▶ _Extract to read_:
────────

The Delhi High Court recently passed an interim order with potentially far-reaching consequences on the crossroads of copyright and Indian classical music. The Court prima facie found that the song ‘Veera Raja Veera’ from Ponniyin Selvan 2, composed by A. R. Rahman, infringed the copyright of Ustad Faiyaz Wasifuddin Dagar in the Dhrupad musical composition titled ‘Shiva Stuti’. The composition was created in the 1970s by the Junior Dagar Brothers – the Plaintiff’s father and uncle, the Late Ustad Nasir Faiyazuddin Dagar and Late Ustad Nasir Zahiruddin Dagar. Crucially, the Court posthumously upheld their moral rights, directing to change the existing credits for the song on OTT and other online platforms to state that the composition is based on “Shiva Stuti” composed by the late duo. The Court also directed A R Rahman and the film’s producers to deposit INR 2 crores with the Court pending trial. In this post, I will analyse the order and explore key issues it raises in the context of Indian classical music, noting several critiques of the current order.

Background

Ustad Faiyaz Wasifuddin Dagar (the Plaintiff) sued A. R. Rahman, Madras Talkies, and others (collectively, Defendants) for copyright infringement, seeking to restrain the use of his predecessors’ musical work ‘Shiva Stuti’ in the song ‘Veera Raja Veera’. It was alleged that the beat, taal and composition of the Defendants’ song are identical to ‘Shiva Stuti’, and that the original authors were not attributed, thereby violating their moral rights.

To fully comprehend the findings of the Court, it’s important to appreciate the structure of Hindustani Classical Music. Within the Hindustani tradition, strands/genres like Khayal, Thumri and Dhrupad exist, each with distinct gharanas or styles. Any composition in these genres must be rendered as per the rules of a Raga which prescribes Thaat (heptatonic scales), and swaras such as Sa (S), Komal Re (r), etc. Although the Raga imposes rules, composers have flexibility in terms of the possible permutations and combinations with the various swaras and thus, mathematically millions of compositions/variations are possible within a Raga. The Plaintiff, a Hindustani Classical musician belongs to the Dagarvani gharana, which is a tradition of the Dhrupad genre and the composition is based on Raga Adana, a Raga frequently used in Dagarvani tradition.

After comparing the Plaintiff and Defendants’ works, the Court concluded that the Defendants’ song is identical to the Plaintiff’s composition, apart from mere change in lyrics. The Court described the similarity vividly in these words – ‘core of the impugned song Veera Raja Veera is not just inspired but is in fact identical in Swaras (notes), Bhava (Emotion) and Aural impact (impact on the ear) of the suit composition Shiva Stuti, from the point of view of a lay listener.’ The Defendants had also submitted that the Plaintiff’s composition was similar to a 13th century composition by Amir Khusro and thus, a part of the public domain.

────────

▶ _Rows_:
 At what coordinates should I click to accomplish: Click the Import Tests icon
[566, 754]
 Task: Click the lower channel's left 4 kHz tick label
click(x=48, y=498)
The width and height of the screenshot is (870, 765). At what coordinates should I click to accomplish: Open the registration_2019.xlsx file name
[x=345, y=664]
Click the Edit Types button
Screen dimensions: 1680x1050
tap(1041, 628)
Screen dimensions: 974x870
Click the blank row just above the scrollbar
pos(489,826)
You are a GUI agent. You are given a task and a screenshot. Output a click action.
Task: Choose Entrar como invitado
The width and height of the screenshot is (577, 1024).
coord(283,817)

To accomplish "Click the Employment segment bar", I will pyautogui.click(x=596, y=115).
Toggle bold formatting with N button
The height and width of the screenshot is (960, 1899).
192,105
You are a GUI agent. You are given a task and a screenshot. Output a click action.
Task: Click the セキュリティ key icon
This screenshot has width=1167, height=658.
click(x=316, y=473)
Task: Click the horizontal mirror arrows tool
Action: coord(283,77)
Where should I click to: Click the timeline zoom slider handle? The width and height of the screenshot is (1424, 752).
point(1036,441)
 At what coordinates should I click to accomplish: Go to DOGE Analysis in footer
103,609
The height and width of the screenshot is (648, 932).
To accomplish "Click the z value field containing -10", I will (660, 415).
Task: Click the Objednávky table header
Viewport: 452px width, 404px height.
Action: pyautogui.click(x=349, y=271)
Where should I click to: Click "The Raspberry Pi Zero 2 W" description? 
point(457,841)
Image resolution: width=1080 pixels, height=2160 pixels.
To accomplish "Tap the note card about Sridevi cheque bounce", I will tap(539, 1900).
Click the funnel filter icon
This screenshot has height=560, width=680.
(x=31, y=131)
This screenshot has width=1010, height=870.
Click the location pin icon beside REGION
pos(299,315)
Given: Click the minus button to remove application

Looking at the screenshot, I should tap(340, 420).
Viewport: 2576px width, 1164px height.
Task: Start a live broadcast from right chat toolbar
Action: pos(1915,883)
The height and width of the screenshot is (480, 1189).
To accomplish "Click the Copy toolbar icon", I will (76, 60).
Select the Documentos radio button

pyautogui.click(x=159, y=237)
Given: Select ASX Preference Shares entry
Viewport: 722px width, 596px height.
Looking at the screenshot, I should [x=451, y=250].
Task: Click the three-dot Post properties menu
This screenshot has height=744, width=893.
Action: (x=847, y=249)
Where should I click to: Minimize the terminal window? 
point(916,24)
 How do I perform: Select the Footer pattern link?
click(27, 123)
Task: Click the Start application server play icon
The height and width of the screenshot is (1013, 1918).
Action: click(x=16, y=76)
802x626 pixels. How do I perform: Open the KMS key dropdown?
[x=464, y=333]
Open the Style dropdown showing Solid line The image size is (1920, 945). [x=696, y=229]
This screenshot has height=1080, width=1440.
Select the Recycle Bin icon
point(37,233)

────────

▶ _Requirement 1_: In the commentary on the Delhi High Court order, reproduce word for word the passage from "Ustad Faiyaz Wasifuddin Dagar (the" up to and including "their moral rights.".
▶ _Requirement 2_: List the genres of the Hindustani tradition that the commentary on the Delhi High Court order names.

▶ _Task answer 1_:
Ustad Faiyaz Wasifuddin Dagar (the Plaintiff) sued A. R. Rahman, Madras Talkies, and others (collectively, Defendants) for copyright infringement, seeking to restrain the use of his predecessors’ musical work ‘Shiva Stuti’ in the song ‘Veera Raja Veera’. It was alleged that the beat, taal and composition of the Defendants’ song are identical to ‘Shiva Stuti’, and that the original authors were not attributed, thereby violating their moral rights.

▶ _Task answer 2_: Khayal, Thumri, Dhrupad